Plotting two lines of best fit, and finding intersection point, on a 'dogleg' plot uisng Seaborn

83 Views Asked by At

I am trying to fit two lines of best fit on this plot, and to find the intersection point of these lines. This will be used in conjunction with a seaborn.facetgrid to show a trend across years.

Dogleg plot to fit two LOBF on - one following steep decline, one showing the start of a plateau

I have used sns.lmplot, and sns.regplot, each delivering 1 line of best fit. I have used regplot alongside the inbuilt 'hue' function, with manually chosen data points to generate two lines of best fit - but I was wondering if this can be automated and therefore, not reliant on human selection of datapoints.

This was created using sns.regplot, with hue deciding the colouring of datapoints at the LOBF plotted based on colour:

This was created using sns.regplot, with hue deciding the colouring of datapoints at the LOBF plotted based on colour

1

There are 1 best solutions below

0
Muhammed Yunus On

Since you want to find the knee point and lines automatically, you can fit a curve and then use that information to separate out the steep part from the shallow part. Each of those defines a line, for which you can find the intersection.

The example below shows how to do this for some test data.

enter image description here

Imports and test data:

import pandas as pd
import numpy as np
from matplotlib import pyplot as plt
import seaborn as sns

#
#Make some test data
#
np.random.seed(0)
x0 = np.random.uniform(size=150)
y0 = -1.5 * x0 + 3 + np.random.randn(150) / 7
x1 = 0.8 + np.random.uniform(size=80) * 1.7 / 3
y1 = -0.5 * x1 + 2 + np.random.randn(80) / 13
x2 = 1.5 + np.random.randn(60) / 3
y2 = -0.2 * x2 + 1.6 + np.random.randn(60) / 15

data = pd.DataFrame({
    'x': np.concatenate([x0, x1, x2]).tolist(),
    'y': np.concatenate([y0, y1, y2]).tolist(),
    'category': list('A' * len(x0) + 'B' * len(x1) + 'C' * len(x2))
})

# Plot the data
ax = sns.scatterplot(data, x='x', y='y', hue='category')

Find two lines and their intersection, and plot.
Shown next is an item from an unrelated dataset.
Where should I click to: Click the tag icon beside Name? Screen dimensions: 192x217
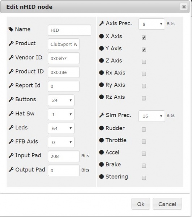coord(11,29)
#Fit an initial quadratic curve to all of the data
poly_fit = np.polynomial.Polynomial.fit(data['x'], data['y'], deg=2)

#Get the curve's values
x_fine = np.linspace(data['x'].min(), data['x'].max(), num=100)
curve = poly_fit(x_fine)
gradient = poly_fit.deriv()(x_fine)

#Since we expect to be fitting a knee in the curve,
# we can incorporate that prior knowledge by
# ignoring the 'upswing' part the curve and re-fitting
# to where the gradients are < shallowest point

#Filter data to points before the gradient minimum
min_pt = x_fine[np.abs(gradient) == np.abs(gradient).min()].item()
x_fine = x_fine[x_fine < min_pt]
data_x = data.loc[data['x'] < min_pt, 'x'].values
data_y = data.loc[data['x'] < min_pt, 'y'].values

#Re-fit curve
poly_fit = np.polynomial.Polynomial.fit(data_x, data_y, deg=2)
curve = poly_fit(x_fine)
gradient = poly_fit.deriv()(x_fine)

#Plot the curve (coloured by gradient)
ax.scatter(x_fine, curve, c=gradient, cmap='Greys_r', zorder=2, s=100, label='curve')
ax.legend()
ax_lims = ax.axis()

#Find 2 lines (a, and b)
# The first line is the average of lower quartile of gradients,
# and the second line is the average of the upper quartile of gradients
slope_a = gradient[gradient < np.quantile(gradient, 0.25)].mean()
slope_b = gradient[gradient > np.quantile(gradient, 0.75)].mean()

#Get an (x, y) point that each line goes through
x0_a, x0_b = [x_fine[np.abs(gradient - slope).argmin()] for slope in [slope_a, slope_b]]
y0_a, y0_b = [poly_fit(x0) for x0 in [x0_a, x0_b]]

#Intercept of each line
# y0 = slope * x0 + intercept -> intercept = y0 - slope * x0
intercept_a = y0_a - slope_a * x0_a
intercept_b = y0_b - slope_b * x0_b

#Final line equations
line_a = slope_a * x_fine + intercept_a
line_b = slope_b * x_fine + intercept_b

#Plot the lines
for label, line, slope, intercept in [('a', line_a, slope_a, intercept_a),
                                      ('b', line_b, slope_b, intercept_b)]:
    ax.plot(
        x_fine, line, color='red', alpha=0.25, linewidth=8,
        label=f'$y_{label}={slope:.2f}x+{intercept:.2f}$'
    )
ax.axis(ax_lims)

#Find their intersection point, and plot
intersect_x = (intercept_b - intercept_a) / (slope_a - slope_b)
intersect_y = slope_a * intersect_x + intercept_a
ax.plot(
    intersect_x, intersect_y, marker='X', color='tab:red', linestyle='none',
    markersize=12, label=f'intersection ({intersect_x:.2f}, {intersect_y:.2f})',
)
ax.legend(fontsize=9)
ax.figure.set_size_inches(8, 4)

#Optionally remove the spines
[ax.spines[spine].set_visible(False) for spine in ['right', 'top']]